What you are asked to do
Resume the piece on India's healthcare infrastructure gaps below, writing on from its final sentence.

Bridging Infra Gaps in Healthcare


Ravi Gupta

Dr Ravi Gupta

There is a dire need to create an infrastructure to provide basic healthcare facilities to the teeming millions. The current issue of eHealth will highlight the policies and private sector initiatives that can help create infrastructure void.

According to a recent PwC report, part of the problem is the shortage of manpower and physical infrastructure needed to provide better healthcare. The ratio of doctors per 1,000 people is just 0.6. In Brazil and China, its 1.8. And India has only 1.3 hospital beds per 1,000 people”significantly lower than the guideline of 3.5 beds defined by the World Health Organisation (WHO). There is a growing need for healthcare-sector players to focus on improving the reach, quality, and affordability of healthcare.

Data

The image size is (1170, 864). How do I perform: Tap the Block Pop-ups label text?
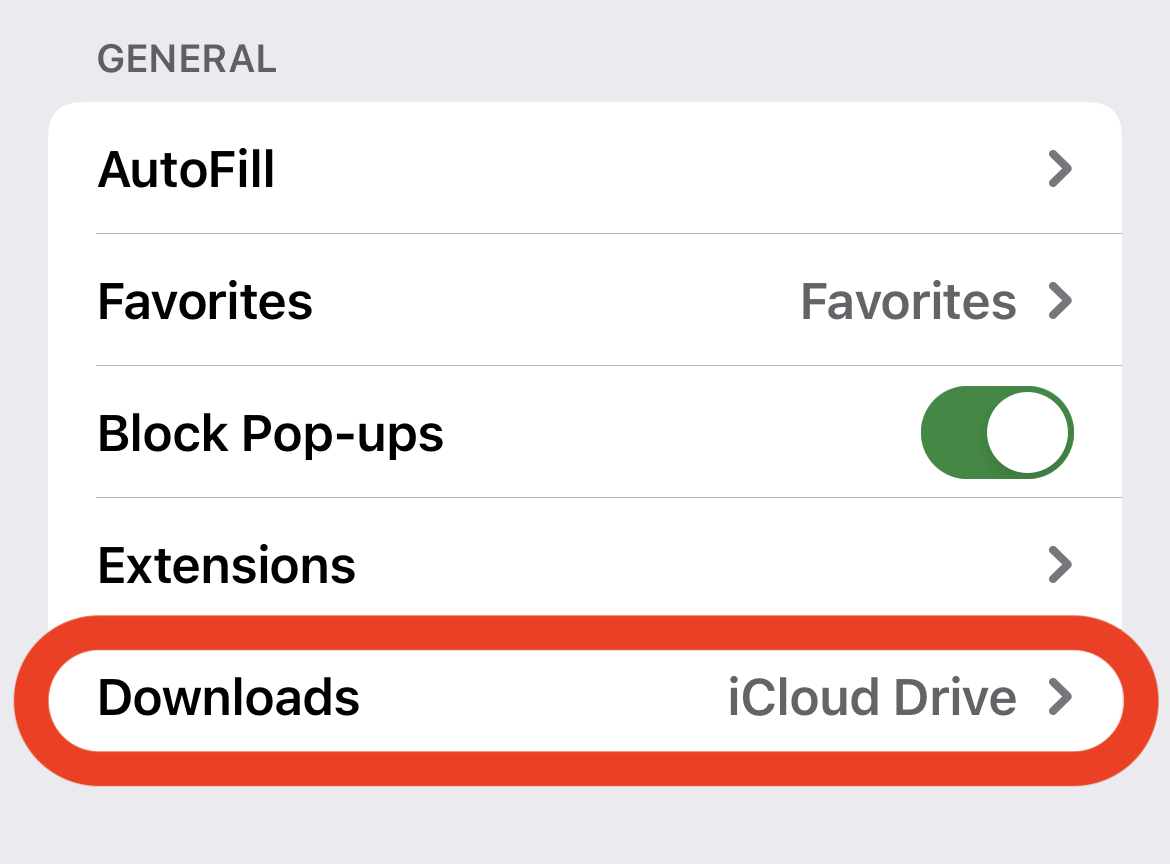coord(271,434)
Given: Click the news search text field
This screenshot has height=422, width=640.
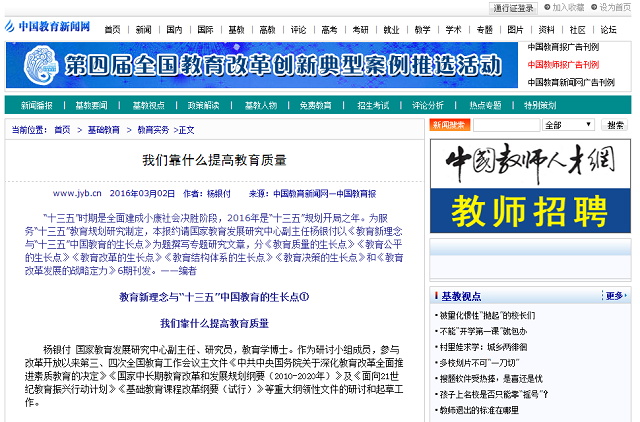Looking at the screenshot, I should (x=505, y=125).
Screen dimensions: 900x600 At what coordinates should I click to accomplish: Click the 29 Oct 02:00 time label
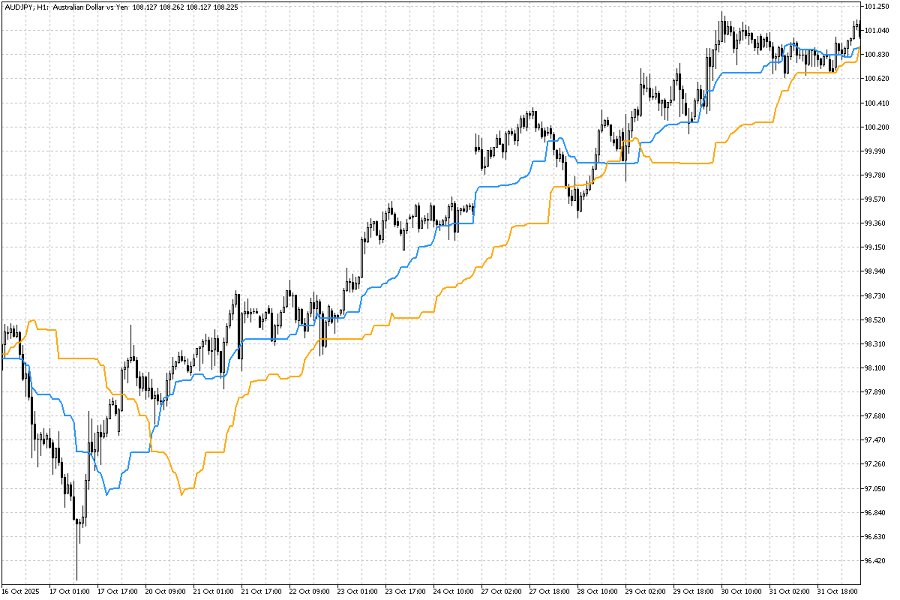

Result for this task
Though India is expected to become the third-largest in APAC in terms of total healthcare expenditure, with the largest CAGR expected in healthcare expenditure by 2020 at 19.8 per cent, a lot more is desired. The private sector is expected to continue to increase its share from the current 65 per cent as more investments pour into private primary care services, diagnostic services and hospitals from within the country and international investments.

However, there are significant challenges to be addressed both in terms of accessibility of the healthcare services and quality of patient care. But these challenges also present a significant opportunity for the private service providers along with the government that is also playing an important role in facilitating this evolution.

To look at a few recent government programmes, Ministry of Health and Family Welfare announced its initiative to establish National Medical College Network (NMCN), wherein 41 government medical colleges are being networked in the first phase riding over National Knowledge Network (NKN) with the purpose of eEducation and eHealthcare delivery. One National Resource Center and six Regional Resource Centers have been identified for promoting technologies like remote patient monitoring to aid the healthcare sector. Our cover story of the current issue looks at the scope and the future of synergising infrastructure while bridging the gap in the country.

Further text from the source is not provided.